All accused have been booked under sections of the Unlawful Activities (Prevention) Act and the Indian Penal Code. The police claim to have collected incriminating evidence from laptops and hard-disks seized from their residences.
While the Pune City Police have levelled serious charges, its rural counterpart had filed another chargesheet in March naming Ekbote as a prime accused in the violence at Bhima Koregaon. In another case, a senior Hindutva leader Manohar Bhide was named along with Ekbote for instigating Marathas to attack Dalits visiting the war memorial at Bhima Koregaon village.
Over one million Ambedkarities, mostly Dalits, had gathered to pay tribute to the 1818 battle fought there by the British army and the Brahmin Peshwa empire. Dalits, mostly of the Mahar community, fought on behalf of the British.
However, the chargesheet claims, “following the Elgar Parishad of December 31 organised at Shaniwarwada (a Brahmin hub in the heart of Pune city), several people had gathered at Bhima Koregaon on January 1 and the gathering got violent, eventually spreading across the state.”
The chargesheet is unclear on who perpetrated the violence and who were the victims. Hundreds of Dalit and Bahujans visiting the memorial were injured. From the testimonies of victims, the attacks seem pre-mediated and most of the accused are from Maratha communities. The chargesheet, however, seems to have given a clean chit to those named by the victims. Instead it says, “Maoists instigated Dalits”.
Since the arrest, the police has made several claims, including about a plot to assassinate Prime Minister Narendra Modi, allegedly based on letters exchanged by the accused since 2017.

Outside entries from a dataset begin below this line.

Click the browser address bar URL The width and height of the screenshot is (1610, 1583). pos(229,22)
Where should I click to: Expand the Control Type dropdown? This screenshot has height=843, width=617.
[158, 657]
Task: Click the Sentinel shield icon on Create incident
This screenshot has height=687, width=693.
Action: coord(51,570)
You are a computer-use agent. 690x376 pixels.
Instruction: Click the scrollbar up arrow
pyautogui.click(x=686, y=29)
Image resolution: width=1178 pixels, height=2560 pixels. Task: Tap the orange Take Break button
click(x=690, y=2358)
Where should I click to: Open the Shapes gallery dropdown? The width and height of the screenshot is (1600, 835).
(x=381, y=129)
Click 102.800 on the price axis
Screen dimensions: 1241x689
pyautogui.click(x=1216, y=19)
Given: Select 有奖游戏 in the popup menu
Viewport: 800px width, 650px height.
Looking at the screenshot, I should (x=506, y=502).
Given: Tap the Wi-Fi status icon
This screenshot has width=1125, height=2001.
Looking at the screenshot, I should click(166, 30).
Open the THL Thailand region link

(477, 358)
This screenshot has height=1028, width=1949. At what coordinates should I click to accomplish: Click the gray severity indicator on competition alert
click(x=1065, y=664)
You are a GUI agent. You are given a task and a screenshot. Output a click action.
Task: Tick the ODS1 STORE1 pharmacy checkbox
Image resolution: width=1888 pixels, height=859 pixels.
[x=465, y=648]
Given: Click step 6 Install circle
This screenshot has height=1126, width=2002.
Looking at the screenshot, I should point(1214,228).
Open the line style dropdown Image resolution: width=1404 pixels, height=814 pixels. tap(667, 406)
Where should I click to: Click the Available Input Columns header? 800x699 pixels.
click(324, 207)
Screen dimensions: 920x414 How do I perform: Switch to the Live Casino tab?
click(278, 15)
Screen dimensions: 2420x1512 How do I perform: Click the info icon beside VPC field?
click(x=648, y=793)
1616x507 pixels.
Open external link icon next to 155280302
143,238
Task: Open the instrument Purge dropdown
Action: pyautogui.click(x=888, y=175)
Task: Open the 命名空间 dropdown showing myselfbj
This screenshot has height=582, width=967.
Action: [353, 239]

Each time the police sought an extension of custody, the prosecution claimed to have “recovered” a new letter. Defence lawyers raised objections to these letters and questioned their authenticity.
The letters have been mentioned in the chargesheet, but it is unclear if the assassination plot is mentioned.
Mahesh Raut and his TISS connection
The chargesheet alleged that Raut, an alumnus of the Tata Institute of Social Sciences (TISS), had recruited two students from the institute and sent them into the forest to meet “guerrilla fighters”. Earlier as well, the prosecution had claimed Raut was in touch with students at TISS.
At that time, the police named one “Manju” who had allegedly travelled with Raut to Gadchiroli to meet Naxals. A TISS spokesperson told The Wire that police have not yet approached them for information.
Human rights groups as fronts for Maoism
The police further allege that the Indian Association of People’s Lawyers acted as a front for the banned Maoists group. Its founding members include some of the accused – lawyer Arun Ferreira, Sudha Bharadwaj, and Gadling – but also Hosbet Suresh, a retired judge of the Bombay high court.
The chargesheet also names the Anuradha Ghandy Memorial Committee, set up in the memory of the rights activist, as another Maoist front organisation.